Work item
Wherever the line with "The width and height of the screenshot is (948, 562)." sits in the listing below, transcribe from it up to and including the line with "This screenshot has height=1200, width=974.", exactly, and leave the remaining lines out.

○ ○ ○ ○ ○

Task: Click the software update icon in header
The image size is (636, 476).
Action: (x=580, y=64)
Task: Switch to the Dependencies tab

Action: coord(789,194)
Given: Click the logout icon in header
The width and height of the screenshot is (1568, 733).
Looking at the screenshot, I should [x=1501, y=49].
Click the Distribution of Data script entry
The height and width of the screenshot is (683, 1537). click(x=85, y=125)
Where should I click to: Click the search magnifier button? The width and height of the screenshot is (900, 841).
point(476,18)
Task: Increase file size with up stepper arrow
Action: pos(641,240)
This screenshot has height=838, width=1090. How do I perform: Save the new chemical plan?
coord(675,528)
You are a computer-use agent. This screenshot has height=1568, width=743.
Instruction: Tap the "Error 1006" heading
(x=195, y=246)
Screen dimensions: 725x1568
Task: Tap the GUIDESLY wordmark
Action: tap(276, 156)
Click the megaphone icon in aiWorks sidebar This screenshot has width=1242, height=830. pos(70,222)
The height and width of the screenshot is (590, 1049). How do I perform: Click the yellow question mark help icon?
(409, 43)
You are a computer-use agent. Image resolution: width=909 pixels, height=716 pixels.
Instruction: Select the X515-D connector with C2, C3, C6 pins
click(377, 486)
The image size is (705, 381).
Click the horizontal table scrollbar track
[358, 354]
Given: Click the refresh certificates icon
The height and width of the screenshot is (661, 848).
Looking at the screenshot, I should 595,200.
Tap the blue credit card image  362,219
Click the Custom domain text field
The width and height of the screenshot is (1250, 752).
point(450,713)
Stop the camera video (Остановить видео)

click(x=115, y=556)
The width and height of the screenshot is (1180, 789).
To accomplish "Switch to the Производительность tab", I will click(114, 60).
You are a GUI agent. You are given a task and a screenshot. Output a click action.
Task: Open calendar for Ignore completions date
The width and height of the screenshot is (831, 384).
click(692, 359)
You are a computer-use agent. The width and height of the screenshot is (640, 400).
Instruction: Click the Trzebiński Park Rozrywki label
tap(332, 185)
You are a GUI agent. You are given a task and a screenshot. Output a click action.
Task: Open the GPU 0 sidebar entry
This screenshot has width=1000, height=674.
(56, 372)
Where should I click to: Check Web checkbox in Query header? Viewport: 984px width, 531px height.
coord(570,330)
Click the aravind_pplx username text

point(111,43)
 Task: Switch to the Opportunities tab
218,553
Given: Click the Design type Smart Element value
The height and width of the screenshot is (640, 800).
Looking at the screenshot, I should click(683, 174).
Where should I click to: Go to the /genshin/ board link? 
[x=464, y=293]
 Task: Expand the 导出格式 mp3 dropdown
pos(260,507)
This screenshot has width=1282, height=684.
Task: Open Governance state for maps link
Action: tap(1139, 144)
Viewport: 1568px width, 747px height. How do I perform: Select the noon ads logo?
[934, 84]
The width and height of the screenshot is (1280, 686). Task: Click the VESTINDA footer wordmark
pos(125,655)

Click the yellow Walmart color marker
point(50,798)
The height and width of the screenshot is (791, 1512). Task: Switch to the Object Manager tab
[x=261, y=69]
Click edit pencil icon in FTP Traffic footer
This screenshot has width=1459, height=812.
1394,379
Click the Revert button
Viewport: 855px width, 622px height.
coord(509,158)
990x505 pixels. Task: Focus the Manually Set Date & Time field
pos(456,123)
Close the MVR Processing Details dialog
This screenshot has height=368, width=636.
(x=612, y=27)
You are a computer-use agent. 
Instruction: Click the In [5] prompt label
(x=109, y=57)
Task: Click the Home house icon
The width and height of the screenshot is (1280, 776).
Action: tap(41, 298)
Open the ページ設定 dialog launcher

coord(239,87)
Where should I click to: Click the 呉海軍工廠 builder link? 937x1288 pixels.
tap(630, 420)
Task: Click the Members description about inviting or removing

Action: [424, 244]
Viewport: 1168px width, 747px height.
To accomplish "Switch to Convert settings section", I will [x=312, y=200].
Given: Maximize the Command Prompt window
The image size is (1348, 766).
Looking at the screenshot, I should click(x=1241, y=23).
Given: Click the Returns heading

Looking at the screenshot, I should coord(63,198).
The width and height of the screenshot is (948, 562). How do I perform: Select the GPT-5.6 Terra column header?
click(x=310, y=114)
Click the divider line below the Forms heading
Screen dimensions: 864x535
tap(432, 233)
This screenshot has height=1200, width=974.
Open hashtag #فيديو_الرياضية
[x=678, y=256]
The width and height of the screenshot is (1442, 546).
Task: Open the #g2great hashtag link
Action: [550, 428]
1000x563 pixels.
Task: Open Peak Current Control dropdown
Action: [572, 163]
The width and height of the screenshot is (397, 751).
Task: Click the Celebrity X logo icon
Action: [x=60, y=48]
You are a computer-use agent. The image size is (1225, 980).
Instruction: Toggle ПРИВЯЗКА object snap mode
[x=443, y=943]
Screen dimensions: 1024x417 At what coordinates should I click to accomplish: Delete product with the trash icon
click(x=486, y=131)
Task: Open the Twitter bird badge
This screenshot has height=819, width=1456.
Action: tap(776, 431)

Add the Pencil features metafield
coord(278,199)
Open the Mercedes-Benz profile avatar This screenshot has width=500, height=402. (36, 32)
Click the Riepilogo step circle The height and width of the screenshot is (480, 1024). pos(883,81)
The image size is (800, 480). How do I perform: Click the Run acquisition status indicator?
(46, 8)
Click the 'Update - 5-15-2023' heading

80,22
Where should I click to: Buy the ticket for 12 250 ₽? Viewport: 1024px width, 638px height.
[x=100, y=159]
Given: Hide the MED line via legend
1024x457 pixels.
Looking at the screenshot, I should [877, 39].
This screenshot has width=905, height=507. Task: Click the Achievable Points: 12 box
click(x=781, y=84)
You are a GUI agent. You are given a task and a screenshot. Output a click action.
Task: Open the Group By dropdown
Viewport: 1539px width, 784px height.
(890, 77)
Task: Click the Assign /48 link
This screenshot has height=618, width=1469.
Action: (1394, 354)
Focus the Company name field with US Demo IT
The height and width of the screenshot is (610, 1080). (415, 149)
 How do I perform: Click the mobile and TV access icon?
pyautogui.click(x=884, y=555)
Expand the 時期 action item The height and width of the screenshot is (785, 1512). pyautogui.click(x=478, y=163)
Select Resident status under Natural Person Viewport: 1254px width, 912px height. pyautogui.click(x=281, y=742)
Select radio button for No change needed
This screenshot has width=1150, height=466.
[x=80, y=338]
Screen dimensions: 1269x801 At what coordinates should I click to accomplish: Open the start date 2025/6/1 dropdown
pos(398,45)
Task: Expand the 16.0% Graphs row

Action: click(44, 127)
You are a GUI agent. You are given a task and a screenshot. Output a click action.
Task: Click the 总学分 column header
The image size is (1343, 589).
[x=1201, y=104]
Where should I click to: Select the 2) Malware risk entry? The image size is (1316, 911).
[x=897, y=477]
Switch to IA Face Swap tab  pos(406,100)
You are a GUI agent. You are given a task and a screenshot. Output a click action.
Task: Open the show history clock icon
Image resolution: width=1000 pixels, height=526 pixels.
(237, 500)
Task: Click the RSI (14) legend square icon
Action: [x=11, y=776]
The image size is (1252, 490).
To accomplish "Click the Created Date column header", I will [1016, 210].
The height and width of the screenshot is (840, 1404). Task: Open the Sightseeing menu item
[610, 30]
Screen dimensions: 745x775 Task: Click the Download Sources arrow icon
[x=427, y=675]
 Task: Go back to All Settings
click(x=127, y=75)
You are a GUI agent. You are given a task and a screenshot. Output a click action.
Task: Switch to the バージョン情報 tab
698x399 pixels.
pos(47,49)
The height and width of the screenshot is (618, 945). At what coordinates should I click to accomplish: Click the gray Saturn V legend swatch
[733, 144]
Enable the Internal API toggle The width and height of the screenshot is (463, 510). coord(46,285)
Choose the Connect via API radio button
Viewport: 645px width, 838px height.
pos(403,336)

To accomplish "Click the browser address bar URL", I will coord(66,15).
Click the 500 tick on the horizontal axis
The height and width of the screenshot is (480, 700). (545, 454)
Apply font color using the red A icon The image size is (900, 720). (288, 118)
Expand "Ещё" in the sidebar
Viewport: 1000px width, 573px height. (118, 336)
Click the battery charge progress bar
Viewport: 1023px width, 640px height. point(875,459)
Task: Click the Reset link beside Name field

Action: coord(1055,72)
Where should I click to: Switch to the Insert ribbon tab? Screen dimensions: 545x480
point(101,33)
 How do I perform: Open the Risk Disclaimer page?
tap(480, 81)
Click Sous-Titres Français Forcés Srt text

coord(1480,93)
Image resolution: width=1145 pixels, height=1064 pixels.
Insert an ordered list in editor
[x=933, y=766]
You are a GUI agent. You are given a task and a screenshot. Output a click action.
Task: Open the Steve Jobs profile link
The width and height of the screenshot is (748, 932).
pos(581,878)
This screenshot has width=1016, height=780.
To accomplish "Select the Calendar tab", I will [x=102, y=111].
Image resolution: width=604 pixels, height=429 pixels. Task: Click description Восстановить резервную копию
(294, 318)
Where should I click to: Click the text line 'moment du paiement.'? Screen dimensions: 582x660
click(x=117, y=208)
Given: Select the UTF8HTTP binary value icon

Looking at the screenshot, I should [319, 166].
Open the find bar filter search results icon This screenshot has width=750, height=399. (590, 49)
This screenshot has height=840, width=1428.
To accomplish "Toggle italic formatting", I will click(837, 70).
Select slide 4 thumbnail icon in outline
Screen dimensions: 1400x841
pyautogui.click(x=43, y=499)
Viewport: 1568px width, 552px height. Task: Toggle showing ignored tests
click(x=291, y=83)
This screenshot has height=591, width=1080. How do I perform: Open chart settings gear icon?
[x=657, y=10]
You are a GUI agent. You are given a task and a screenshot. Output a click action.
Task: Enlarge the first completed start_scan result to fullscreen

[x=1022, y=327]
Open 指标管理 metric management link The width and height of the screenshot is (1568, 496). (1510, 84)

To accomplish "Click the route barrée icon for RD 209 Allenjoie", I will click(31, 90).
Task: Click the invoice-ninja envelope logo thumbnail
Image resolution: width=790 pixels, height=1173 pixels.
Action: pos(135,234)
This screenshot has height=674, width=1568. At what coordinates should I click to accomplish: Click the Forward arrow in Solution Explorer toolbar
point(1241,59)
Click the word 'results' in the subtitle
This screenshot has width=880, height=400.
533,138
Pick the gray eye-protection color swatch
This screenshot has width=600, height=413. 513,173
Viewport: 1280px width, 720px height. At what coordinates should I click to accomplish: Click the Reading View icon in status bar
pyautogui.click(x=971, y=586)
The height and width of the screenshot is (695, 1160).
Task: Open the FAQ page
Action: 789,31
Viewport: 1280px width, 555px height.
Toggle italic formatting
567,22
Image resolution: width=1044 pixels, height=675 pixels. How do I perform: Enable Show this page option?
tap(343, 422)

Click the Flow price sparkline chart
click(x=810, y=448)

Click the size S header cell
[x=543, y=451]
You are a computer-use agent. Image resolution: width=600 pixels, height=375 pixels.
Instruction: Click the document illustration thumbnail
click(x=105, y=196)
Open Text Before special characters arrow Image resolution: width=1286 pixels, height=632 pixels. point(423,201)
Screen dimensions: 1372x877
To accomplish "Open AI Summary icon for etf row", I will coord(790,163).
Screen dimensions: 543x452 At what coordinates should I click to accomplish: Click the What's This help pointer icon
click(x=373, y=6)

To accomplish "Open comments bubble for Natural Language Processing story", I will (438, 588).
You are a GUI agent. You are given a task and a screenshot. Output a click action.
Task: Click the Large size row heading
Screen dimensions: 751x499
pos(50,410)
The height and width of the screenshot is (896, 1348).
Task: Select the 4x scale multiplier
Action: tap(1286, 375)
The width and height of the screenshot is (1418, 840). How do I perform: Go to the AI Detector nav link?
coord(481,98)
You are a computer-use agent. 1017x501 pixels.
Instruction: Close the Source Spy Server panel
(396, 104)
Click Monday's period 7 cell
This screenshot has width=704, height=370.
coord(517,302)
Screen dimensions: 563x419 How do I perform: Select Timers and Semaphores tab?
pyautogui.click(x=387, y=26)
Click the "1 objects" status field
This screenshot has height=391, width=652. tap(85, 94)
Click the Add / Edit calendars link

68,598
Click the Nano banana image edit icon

○ ○ ○ ○ ○

Response to the task
The width and height of the screenshot is (948, 562). How do I perform: Select the GPT-5.6 Terra column header?
click(x=310, y=114)
Click the divider line below the Forms heading
Screen dimensions: 864x535
tap(432, 233)
This screenshot has height=1200, width=974.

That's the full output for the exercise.